• _To do_:
Return, unchanged, the lines of the data that start at the line containing "Screen dimensions: 1512x787" and end after the line containing "click(111, 796)", including both of those lines.

• _Entries shown_:
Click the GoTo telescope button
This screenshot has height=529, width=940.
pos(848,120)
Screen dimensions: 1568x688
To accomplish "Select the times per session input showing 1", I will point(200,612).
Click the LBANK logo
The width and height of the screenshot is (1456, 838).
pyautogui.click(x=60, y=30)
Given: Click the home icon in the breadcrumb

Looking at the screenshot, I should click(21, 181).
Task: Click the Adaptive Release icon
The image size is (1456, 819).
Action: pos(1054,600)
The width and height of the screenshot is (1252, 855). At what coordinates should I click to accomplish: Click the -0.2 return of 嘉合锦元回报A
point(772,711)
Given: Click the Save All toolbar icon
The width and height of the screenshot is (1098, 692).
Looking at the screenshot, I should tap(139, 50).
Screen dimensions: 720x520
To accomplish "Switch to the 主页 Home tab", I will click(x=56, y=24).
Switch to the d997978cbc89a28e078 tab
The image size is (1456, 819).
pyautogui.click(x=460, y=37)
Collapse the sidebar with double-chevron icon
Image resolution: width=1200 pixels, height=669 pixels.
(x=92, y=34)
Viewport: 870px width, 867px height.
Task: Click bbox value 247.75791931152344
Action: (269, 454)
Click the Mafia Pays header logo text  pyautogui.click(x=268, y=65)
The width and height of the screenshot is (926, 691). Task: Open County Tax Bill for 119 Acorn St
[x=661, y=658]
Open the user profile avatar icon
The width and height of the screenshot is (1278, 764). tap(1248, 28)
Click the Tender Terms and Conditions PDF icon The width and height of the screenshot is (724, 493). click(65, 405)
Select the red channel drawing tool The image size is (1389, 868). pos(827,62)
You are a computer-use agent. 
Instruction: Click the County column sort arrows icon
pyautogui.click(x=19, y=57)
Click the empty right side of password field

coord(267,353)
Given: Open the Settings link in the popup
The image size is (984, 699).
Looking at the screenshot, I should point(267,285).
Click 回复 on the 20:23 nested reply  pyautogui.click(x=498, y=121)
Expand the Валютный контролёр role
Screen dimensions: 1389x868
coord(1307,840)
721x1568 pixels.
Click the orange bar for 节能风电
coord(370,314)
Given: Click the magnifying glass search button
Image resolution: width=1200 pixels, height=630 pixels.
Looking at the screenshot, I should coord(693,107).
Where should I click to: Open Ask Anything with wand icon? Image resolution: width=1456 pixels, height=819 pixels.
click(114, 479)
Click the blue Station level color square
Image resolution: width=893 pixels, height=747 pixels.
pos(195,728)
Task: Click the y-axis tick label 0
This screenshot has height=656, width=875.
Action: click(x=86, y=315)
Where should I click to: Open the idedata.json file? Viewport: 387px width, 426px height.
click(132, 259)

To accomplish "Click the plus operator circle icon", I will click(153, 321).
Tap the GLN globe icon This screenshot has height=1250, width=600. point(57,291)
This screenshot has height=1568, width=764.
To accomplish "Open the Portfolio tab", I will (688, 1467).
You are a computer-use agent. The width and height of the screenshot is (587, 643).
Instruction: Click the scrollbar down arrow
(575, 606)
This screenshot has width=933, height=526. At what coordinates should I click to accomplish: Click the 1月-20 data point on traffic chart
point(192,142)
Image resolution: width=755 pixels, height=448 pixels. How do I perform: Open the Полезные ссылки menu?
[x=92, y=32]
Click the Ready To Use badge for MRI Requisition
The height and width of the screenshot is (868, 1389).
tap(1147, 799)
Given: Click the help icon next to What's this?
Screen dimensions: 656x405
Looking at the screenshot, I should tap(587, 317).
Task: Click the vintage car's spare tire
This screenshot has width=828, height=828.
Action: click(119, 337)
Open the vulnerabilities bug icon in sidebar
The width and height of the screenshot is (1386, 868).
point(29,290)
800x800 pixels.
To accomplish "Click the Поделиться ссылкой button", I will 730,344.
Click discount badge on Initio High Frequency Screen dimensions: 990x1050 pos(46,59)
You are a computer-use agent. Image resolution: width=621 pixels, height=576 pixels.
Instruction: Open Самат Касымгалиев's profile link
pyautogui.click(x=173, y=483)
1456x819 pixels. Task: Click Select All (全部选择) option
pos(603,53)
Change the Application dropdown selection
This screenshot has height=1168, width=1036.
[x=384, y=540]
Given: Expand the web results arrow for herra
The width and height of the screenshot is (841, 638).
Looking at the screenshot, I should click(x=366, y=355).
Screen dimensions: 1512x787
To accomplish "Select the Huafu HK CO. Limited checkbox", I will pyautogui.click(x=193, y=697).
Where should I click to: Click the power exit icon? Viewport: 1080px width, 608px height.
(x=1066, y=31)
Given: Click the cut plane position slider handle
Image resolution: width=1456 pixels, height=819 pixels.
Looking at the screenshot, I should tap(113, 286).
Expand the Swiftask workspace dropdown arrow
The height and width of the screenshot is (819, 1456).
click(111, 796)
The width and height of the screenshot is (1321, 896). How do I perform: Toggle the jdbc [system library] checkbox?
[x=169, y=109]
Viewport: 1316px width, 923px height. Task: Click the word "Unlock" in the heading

• _Exercise solution_:
Screen dimensions: 1512x787
To accomplish "Select the Huafu HK CO. Limited checkbox", I will pyautogui.click(x=193, y=697).
Where should I click to: Click the power exit icon? Viewport: 1080px width, 608px height.
(x=1066, y=31)
Given: Click the cut plane position slider handle
Image resolution: width=1456 pixels, height=819 pixels.
Looking at the screenshot, I should tap(113, 286).
Expand the Swiftask workspace dropdown arrow
The height and width of the screenshot is (819, 1456).
click(111, 796)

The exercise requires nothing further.